▸ **Assigned task**
Would you print the material exactly, starting at its first line and ending at the line holding "Toggle dark theme"?

▸ **Data to use**
Content starts

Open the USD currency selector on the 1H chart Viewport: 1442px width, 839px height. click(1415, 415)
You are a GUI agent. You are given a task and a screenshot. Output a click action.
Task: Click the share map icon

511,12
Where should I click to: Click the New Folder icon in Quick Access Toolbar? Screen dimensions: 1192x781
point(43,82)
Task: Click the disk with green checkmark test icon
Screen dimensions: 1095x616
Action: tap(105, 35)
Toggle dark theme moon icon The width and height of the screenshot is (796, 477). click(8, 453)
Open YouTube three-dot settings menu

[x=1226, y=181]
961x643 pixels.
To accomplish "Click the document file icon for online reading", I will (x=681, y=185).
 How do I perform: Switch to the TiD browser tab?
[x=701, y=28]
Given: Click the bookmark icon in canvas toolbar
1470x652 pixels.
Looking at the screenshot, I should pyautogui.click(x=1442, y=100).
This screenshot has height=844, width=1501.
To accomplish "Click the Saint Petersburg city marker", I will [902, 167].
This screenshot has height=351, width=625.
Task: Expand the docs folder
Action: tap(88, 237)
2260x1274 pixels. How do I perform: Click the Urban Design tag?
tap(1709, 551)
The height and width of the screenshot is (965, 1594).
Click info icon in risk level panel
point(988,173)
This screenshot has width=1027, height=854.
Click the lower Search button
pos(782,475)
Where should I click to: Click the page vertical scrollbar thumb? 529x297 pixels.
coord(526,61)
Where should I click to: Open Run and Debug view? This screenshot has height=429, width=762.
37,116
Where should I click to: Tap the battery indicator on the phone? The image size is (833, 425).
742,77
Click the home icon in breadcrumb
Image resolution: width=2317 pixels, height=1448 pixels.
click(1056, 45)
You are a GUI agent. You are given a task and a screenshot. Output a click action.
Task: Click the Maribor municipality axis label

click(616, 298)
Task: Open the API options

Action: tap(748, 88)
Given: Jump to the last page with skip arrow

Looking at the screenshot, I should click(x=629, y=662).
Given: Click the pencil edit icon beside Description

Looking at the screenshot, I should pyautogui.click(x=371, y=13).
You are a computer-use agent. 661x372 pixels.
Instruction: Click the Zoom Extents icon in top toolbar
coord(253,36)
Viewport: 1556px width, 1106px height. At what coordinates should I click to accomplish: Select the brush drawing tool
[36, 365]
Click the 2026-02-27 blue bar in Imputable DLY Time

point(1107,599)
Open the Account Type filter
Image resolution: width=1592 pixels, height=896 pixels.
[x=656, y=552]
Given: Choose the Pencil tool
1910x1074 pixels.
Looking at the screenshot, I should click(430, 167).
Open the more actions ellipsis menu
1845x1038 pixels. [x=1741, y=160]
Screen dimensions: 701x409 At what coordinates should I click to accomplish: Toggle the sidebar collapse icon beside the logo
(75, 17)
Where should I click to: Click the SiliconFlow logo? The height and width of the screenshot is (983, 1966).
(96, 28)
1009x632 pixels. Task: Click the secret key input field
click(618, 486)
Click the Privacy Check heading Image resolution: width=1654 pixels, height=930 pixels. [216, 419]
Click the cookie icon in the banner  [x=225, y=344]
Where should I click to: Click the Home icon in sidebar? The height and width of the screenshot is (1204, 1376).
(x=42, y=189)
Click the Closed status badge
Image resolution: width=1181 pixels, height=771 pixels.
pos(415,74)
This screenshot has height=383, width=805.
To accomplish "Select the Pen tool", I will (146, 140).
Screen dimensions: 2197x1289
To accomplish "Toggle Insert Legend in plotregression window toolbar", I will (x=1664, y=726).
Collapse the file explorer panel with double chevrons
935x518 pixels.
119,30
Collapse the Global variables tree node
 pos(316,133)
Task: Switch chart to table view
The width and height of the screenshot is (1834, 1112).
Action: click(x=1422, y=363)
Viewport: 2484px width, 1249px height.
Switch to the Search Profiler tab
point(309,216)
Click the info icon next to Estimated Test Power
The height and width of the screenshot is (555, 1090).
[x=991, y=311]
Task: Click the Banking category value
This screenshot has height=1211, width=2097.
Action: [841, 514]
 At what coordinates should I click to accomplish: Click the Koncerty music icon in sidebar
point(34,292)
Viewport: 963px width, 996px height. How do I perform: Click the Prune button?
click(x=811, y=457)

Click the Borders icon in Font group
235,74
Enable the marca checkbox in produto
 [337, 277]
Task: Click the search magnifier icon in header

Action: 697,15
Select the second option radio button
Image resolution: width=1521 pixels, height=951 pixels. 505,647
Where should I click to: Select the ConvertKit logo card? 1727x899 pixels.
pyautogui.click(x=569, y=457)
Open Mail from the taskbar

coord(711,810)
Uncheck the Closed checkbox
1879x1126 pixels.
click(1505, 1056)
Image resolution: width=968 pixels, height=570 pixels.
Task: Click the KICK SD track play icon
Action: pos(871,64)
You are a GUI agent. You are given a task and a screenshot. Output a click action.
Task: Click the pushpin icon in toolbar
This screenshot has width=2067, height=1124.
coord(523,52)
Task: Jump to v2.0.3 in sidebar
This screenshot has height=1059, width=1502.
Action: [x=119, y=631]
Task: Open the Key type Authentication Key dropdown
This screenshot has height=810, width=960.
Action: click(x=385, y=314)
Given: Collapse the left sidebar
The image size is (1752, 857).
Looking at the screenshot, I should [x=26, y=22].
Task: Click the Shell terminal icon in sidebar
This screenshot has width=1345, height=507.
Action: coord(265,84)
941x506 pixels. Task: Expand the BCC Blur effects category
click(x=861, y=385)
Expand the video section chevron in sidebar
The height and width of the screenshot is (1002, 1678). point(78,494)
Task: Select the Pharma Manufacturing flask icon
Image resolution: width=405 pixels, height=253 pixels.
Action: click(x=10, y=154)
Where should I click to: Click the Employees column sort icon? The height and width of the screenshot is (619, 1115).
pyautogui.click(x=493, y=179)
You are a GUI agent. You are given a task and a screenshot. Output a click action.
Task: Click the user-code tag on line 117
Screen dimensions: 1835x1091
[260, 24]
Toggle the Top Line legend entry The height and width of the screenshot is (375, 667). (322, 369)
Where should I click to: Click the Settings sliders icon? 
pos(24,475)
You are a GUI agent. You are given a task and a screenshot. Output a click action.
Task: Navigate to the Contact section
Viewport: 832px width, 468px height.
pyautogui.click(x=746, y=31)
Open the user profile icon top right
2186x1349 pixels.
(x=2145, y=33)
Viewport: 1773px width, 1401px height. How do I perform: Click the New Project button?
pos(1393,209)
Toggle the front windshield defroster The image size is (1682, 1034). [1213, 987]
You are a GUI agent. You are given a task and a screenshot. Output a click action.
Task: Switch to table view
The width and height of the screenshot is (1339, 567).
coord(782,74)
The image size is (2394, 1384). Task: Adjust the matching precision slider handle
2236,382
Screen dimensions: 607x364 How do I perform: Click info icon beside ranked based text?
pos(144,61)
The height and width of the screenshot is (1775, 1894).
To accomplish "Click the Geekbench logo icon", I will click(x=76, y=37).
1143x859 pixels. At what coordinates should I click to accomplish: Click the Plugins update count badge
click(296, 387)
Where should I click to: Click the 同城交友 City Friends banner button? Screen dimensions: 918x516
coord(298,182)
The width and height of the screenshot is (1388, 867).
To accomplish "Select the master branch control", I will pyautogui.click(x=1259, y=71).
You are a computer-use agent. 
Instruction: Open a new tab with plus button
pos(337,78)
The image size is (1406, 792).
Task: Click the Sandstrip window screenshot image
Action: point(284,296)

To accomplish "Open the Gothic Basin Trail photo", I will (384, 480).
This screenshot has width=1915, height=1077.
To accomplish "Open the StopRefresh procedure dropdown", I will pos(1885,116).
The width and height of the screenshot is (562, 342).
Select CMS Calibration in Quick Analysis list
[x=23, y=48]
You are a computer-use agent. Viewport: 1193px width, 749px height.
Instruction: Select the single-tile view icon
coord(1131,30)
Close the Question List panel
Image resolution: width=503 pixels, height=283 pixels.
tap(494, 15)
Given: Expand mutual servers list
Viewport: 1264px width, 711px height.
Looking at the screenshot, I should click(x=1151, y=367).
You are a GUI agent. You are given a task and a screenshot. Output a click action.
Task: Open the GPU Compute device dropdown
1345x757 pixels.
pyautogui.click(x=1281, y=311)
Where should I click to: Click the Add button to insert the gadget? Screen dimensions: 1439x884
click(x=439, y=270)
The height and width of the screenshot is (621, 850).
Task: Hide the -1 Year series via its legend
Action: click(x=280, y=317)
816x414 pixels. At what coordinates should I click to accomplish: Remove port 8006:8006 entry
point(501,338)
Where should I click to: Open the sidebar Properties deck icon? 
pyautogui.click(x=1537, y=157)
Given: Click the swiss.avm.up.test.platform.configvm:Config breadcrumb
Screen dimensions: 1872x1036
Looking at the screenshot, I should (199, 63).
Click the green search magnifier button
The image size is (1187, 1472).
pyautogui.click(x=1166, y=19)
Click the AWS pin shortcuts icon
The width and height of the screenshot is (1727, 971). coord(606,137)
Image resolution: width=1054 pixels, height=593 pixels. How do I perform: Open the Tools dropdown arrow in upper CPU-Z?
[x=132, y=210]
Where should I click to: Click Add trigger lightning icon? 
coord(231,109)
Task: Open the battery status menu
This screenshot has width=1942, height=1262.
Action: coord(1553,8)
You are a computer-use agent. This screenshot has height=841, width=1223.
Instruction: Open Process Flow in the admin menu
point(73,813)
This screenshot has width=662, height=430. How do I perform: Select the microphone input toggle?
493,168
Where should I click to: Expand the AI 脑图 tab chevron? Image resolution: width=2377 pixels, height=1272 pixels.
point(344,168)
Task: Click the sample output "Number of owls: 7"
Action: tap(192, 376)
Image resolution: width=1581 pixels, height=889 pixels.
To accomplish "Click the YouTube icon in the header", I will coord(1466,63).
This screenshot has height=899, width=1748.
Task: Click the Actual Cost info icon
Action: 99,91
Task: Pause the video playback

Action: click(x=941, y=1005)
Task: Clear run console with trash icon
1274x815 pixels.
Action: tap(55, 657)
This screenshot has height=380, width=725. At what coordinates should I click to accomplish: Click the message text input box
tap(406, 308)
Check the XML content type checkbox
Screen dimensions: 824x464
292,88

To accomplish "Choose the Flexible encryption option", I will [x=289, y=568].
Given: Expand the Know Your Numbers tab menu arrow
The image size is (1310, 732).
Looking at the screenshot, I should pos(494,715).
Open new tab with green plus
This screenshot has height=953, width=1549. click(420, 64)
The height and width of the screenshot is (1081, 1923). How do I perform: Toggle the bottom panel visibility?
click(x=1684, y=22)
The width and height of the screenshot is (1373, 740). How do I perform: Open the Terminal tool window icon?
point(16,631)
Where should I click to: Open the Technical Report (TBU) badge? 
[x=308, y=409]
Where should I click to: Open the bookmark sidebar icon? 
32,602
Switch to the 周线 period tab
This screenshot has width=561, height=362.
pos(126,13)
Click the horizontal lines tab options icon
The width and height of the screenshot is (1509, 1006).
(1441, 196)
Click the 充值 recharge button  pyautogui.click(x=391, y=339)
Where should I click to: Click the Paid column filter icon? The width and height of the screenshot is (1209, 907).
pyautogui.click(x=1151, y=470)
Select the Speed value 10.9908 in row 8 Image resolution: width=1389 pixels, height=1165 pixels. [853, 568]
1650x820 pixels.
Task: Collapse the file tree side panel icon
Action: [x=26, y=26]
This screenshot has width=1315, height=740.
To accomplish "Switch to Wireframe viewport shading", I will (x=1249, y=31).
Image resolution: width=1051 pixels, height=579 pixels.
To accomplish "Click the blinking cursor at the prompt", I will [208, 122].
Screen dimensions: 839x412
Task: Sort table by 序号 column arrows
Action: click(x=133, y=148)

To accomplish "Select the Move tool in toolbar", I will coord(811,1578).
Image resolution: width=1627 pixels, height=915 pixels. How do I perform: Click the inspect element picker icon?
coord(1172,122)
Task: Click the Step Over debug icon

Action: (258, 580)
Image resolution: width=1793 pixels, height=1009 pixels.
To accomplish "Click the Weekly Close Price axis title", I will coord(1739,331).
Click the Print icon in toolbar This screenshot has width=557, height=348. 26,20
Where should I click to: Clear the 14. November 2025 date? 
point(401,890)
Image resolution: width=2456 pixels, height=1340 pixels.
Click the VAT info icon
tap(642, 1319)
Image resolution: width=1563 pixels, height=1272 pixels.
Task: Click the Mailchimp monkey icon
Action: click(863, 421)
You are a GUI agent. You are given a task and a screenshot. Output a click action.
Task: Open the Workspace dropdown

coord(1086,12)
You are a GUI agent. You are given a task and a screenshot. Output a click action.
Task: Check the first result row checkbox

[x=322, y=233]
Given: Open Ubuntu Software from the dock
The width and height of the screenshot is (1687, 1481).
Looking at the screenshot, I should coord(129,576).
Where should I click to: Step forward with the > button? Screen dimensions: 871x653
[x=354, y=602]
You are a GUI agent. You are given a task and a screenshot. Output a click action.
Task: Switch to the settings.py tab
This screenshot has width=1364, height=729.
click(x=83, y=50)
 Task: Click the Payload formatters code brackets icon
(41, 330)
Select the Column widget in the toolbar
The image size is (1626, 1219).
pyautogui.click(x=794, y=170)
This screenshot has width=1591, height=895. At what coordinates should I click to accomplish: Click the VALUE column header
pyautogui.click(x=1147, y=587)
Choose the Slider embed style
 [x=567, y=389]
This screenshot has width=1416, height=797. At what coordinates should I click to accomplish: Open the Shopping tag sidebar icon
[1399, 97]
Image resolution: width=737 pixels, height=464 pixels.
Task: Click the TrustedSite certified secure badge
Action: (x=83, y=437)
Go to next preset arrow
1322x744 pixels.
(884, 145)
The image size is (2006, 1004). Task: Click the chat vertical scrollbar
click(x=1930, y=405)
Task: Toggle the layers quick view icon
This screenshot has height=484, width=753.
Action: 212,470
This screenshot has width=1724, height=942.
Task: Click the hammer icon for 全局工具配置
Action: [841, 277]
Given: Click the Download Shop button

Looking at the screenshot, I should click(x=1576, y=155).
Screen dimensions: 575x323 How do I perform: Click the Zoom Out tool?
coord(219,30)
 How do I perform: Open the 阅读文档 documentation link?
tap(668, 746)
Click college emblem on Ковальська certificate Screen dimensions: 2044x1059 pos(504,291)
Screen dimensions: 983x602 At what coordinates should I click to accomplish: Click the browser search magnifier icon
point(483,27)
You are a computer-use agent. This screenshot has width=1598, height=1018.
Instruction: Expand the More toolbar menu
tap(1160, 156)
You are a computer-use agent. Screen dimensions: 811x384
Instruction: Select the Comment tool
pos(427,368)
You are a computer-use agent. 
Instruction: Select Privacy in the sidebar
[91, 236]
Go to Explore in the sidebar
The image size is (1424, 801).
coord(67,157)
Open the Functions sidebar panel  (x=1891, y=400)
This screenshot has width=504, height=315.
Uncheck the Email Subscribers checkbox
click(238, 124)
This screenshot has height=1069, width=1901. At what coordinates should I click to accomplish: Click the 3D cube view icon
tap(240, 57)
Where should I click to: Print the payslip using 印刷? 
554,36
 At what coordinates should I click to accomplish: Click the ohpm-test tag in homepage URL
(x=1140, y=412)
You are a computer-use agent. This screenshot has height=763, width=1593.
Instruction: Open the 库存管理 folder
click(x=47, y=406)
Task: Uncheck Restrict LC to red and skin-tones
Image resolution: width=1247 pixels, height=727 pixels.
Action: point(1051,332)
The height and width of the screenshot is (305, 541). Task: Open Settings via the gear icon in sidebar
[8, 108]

Content ends

▸ **Result below**
Open the USD currency selector on the 1H chart Viewport: 1442px width, 839px height. click(1415, 415)
You are a GUI agent. You are given a task and a screenshot. Output a click action.
Task: Click the share map icon

511,12
Where should I click to: Click the New Folder icon in Quick Access Toolbar? Screen dimensions: 1192x781
point(43,82)
Task: Click the disk with green checkmark test icon
Screen dimensions: 1095x616
Action: tap(105, 35)
Toggle dark theme moon icon The width and height of the screenshot is (796, 477). click(8, 453)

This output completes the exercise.